Pressemeldung zur Niedersächsischen Wolfsverordnung

Gemeinsame Presseerklärung der Deutschen Juristischen Gesellschaft für Tierschutzrecht (DJGT) und des Landestierschutzverbandes Niedersachsen zur Niedersächsischen Wolfsverordnung

11. November 2020

Kein rechtlicher Rahmen für Niedersachsens Wölfe, sondern Dauerbeschuss – Schutzstatus für die Wölfe soll durch die Hintertür aufgehoben werden
Seit Monaten läuft das Pilotverfahren der EU gegen Deutschland wegen der europarechtswidrigen Änderungen des Bundesnaturschutzgesetzes (BNatSchG), da legt Niedersachsen bereits nach.
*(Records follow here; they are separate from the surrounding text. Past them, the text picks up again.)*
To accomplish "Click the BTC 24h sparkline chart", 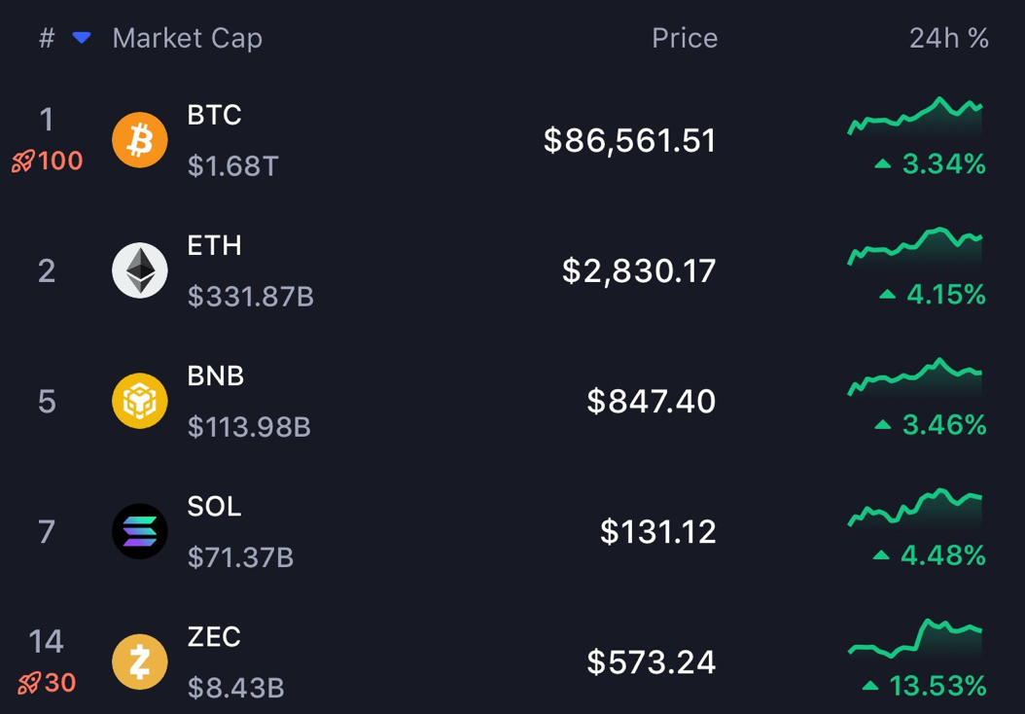I will 915,117.
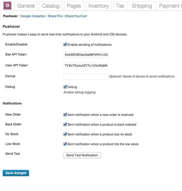
Task: Open the ShareYourCart integration link
Action: [x=76, y=16]
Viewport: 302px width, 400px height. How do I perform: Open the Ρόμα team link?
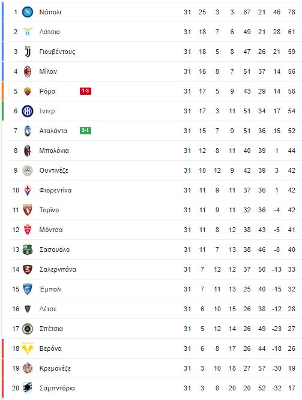47,91
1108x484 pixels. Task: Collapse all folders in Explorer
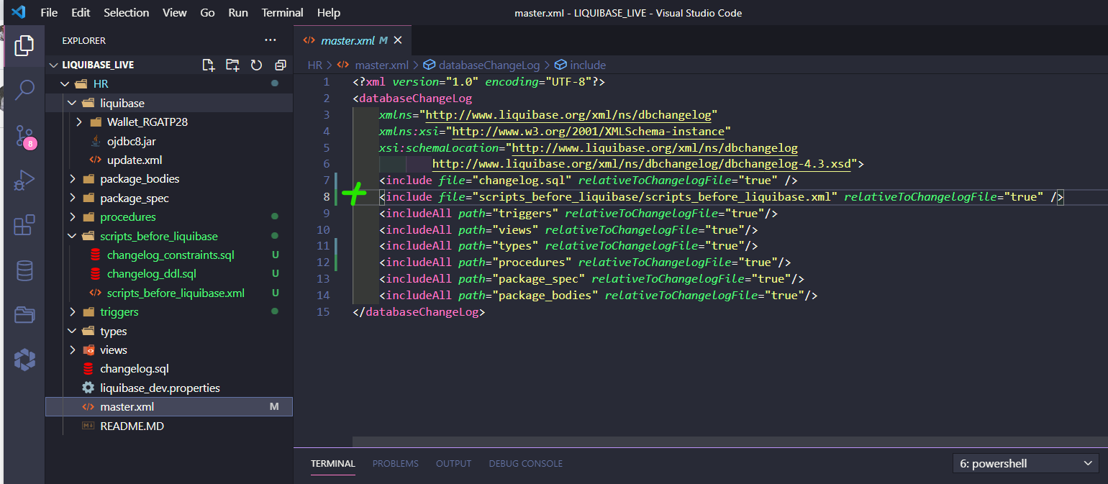[280, 65]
Die EU-Kommission hatte unmittelbar nach In-Kraft-Treten der bundesgesetzlichen Regelungen aufgrund von Beschwerden zahlreicher Verbände und besorgter Bürger Bedenken gegen die EU-Rechtskonformität der bundesgesetzlichen Regelungen geäußert und die Bundesregierung im Rahmen eines Pilotverfahrens zu einer Stellungnahme aufgefordert. Zudem waren die letzten in Niedersachsen erteilten Ausnahmegenehmigungen aufgrund von rechtlichen Bedenken gerichtlich ausgesetzt worden.
Aber all dies konnte die Niedersächsische Landesregierung anscheinend nicht davon abhalten am Montag die seit Monaten heftig umstrittene und EU-rechtswidrige Wolfsverordnung zu beschließen. Die Regelungen dieser Verordnung gehen zum Teil noch einmal klar über die Grenzen der bundesgesetzlichen Regelungen der §§ 45, 45a BNatSchG hinaus, indem sie die zugrunde liegenden gesetzlichen Anforderungen unzulässig verkürzen und dadurch den Anwendungsbereich dieser Regelungen noch einmal erweitern. Hieran können auch die minimalen Anpassungen im Vergleich zum vorgelegten Entwurf nichts mehr ändern. Diese wolfsverachtende Politik soll heute dann ihren Höhepunkt darin finden, dass im niedersächsischen Landtag die Aufnahme des Wolfes in das Jagdrecht sowie die Möglichkeit einer sog. Schutzjagd diskutiert werden soll.
„Es war das Niedersächsische OVG, das in seinem Beschluss vom 26. Juni den zugrunde liegenden Bescheid insoweit für rechtswidrig erklärt hat, als es um die Umsetzung der neuen, erweiterten Möglichkeiten des BNatSchG ging. Und nun will Niedersachsen weiter voranpreschen und eine grundsätzlich mögliche Schutzjagd, an die nach der Rechtsprechung des EuGH höchste Anforderungen zu stellen sind, umsetzen? Hier sollte man erst einmal seine Hausaufgaben machen.“, so Christina Patt, Vorstandsmitglied bei der Deutschen Juristischen Gesellschaft für Tierschutzrecht (DJGT).
Dazu Dieter Ruhnke vom Landestierschutzverband Niedersachsen: „Wie befürchtet nutzt die Landesregierung das Anfang des Jahres geänderte Bundesnaturschutzgesetzes als Generalvollmacht, um den Tier- und Artenschutz in Sachen „Wolf“ nach Belieben aufzuheben. Die jetzt verfolgte Absicht von CDU und SPD, die Schutzjagd gegen den Wolf zu ermöglichen, stellen einen tiefgreifenden Einschnitt in den Tier- und Artenschutzschutz dar, unterlaufen die Grundsätze rechtsstaatlicher Prinzipien und bestätigen unsere Sorge um den Tier- und Artenschutz in Niedersachsen“.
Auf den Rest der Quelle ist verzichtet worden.